◆ WHAT IS REQUIRED: Reproduce the records below exactly; the images should not appear.

◆ INFORMATION SUPPLIED:
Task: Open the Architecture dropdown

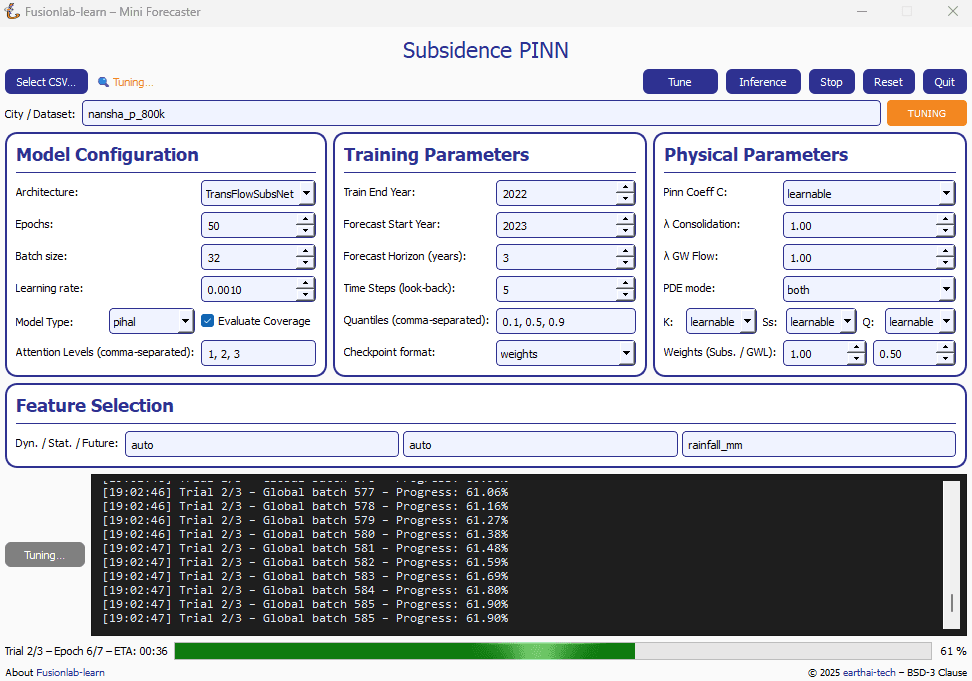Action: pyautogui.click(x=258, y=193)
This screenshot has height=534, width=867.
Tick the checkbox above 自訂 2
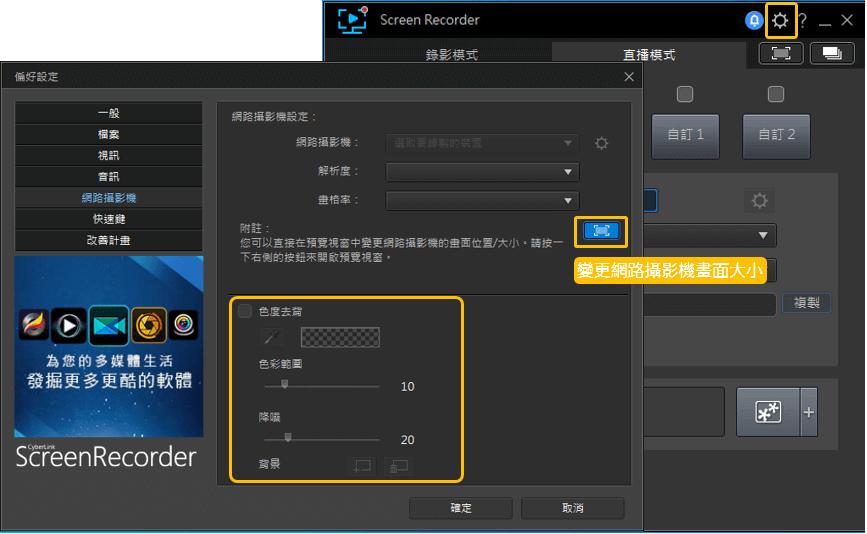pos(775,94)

◆ SOLUTION TO THIS TASK:
Task: Open the Architecture dropdown

Action: pyautogui.click(x=258, y=193)
This screenshot has height=534, width=867.
Tick the checkbox above 自訂 2
pos(775,94)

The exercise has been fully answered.